Amyloid-β-protein (Aβ) (25–35)-associated free radical generation is strongly influenced by the aggregational state of the peptides

We investigated whether or not the Amyloid-β-protein (Aβ) itself spontaneously generates free radicals using electron spin resonance (ESR) spectroscopy while also monitoring the aggregational state of Aβ and Aβ-induced cytotoxicity. The present results demonstrated a four-line spectrum in the presence of Aβ25–35 with N-tert-butyl-α-phenylnitrone (PBN) but not in the presence of PBN alone in phosphate-buffered saline (PBS). The fact that the four-line spectrum obtained for the Aβ25–35/PBN in PBS was completely abolished in the presence of the iron-chelating agent Desferal demonstrated the observed four-line spectrum to be iron-dependent.

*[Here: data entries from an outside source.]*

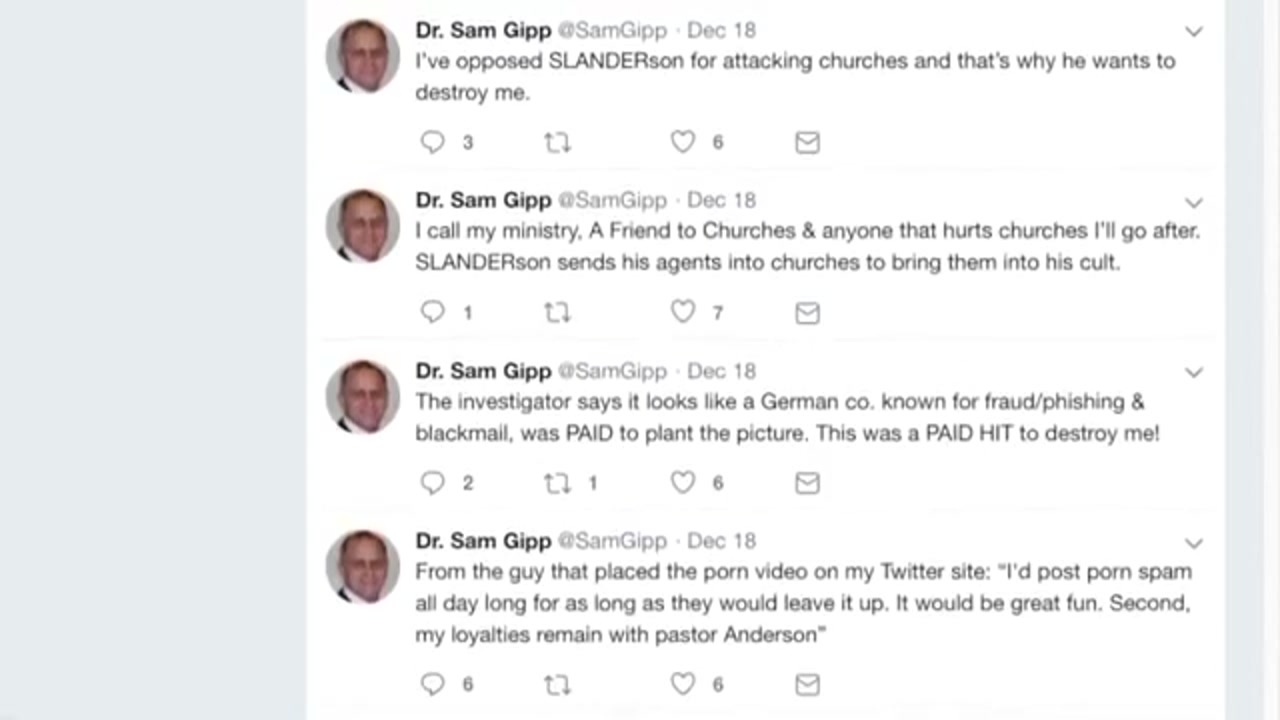Open the chevron menu on 'PAID HIT' tweet
The image size is (1280, 720).
(1193, 372)
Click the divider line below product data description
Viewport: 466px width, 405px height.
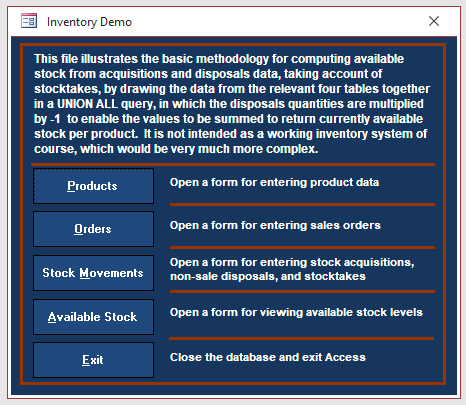click(x=302, y=205)
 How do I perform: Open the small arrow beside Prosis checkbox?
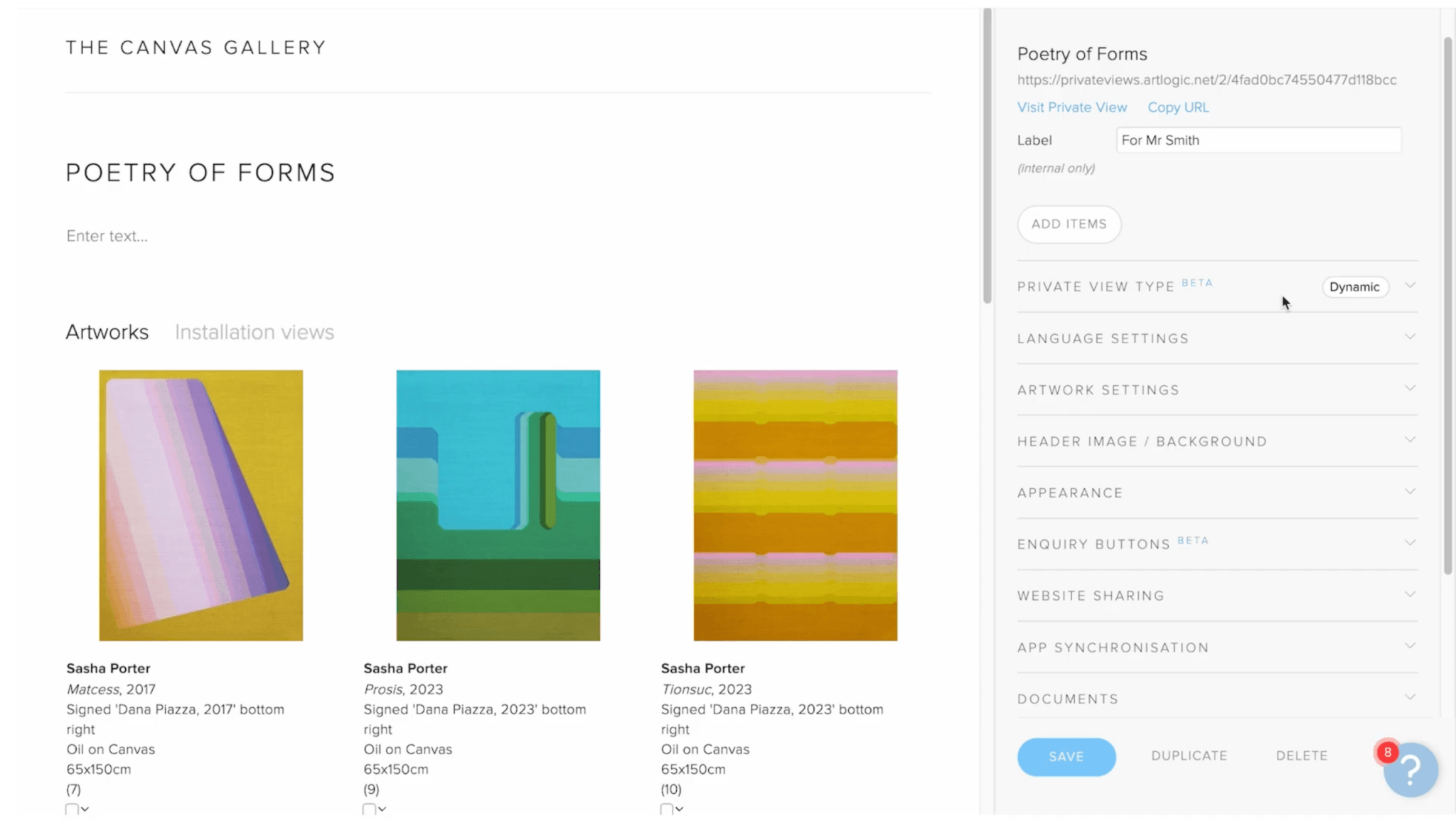382,809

On the other hand, Aβ25–35 with PBN in phosphate buffer (PB) did not produce any definite four-line spectrum. the present results showed the amyloid fibril formation of Aβ25–35 in PBS to be much higher than that of Aβ25–35 in PB. Moreover, Aβ-induced cytotoxicity assays showed Aβ incubated in PBS to be more cytotoxic than that incubated in PB. These results thus demonstrate that Aβ(25–35) - associated free radical generation is strongly influenced by the aggregational state of the peptides.